I am working with a device driver supporting PRU-ICSSG EMAC on AM65x SR 2.0 running a proprietary real-time operating system.  I understand that the MII G RT provides a mechanism to implement multicast address filtering in hardware, and would like to add support for that mechanism in the device driver.  Unfortunately I have not been able to find suitable documentation or a reference implementation in the Linux driver.

The Linux driver in SDK 08.02.00.02 does not support multicast address filtering as such for SR 2.0, but instead enables multicast flooding, which is not the behaviour we need.  Is there a reason why hardware multicast address filtering can't be supported on SR2.0?

Please would you point me to documentation explaining how to use this hardware capability, and/or some suitable example code to use as a reference so that I can implement it.

Thanks,

Ian

  • Ian,

    We have the 8.6 release of the Linux SDK with major updates to ICSSG based Ethernet coming in the next couple weeks, currently tracking March 31st. The ICSSG based Ethernet in a sister device 8.6 release (https://software-dl.ti.com/processor-sdk-linux/esd/AM64X/latest/exports/docs/linux/Foundational_Components/PRU-ICSS/Linux_Drivers/PRU_ICSSG_Ethernet.html ) is a good reference for what will be there. Leveraging HW multicast filtering is not part of that feature set.

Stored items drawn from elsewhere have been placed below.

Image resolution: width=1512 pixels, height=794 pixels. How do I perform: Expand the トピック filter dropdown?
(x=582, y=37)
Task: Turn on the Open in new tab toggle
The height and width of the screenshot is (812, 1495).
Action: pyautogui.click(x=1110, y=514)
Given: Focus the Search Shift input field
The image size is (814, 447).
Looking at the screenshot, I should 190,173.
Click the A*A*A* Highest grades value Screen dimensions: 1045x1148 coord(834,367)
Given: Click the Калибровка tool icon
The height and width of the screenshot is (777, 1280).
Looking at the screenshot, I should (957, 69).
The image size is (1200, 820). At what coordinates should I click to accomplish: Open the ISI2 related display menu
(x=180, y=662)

    For custom drivers using the peripheral you could also look at the freeRTOS drivers of the same sister device https://software-dl.ti.com/mcu-plus-sdk/esd/AM64X/latest/exports/docs/api_guide_am64x/ICSS_EMAC.html .

      Pekka

  • Hello Pekka,

    Thanks for your message and the pointers.  Can you comment on why support for this feature is not present or planned in the Linux driver?  Is this a technical limitation, for example, in which case it might be relevant to our driver also?

    Ian

  • For Linux it is just a driver software effort question, not a hardware restriction. As you can see from AM64x documentation the RTOS driver does use multicast filtering. For your custom driver I suggest to look at both.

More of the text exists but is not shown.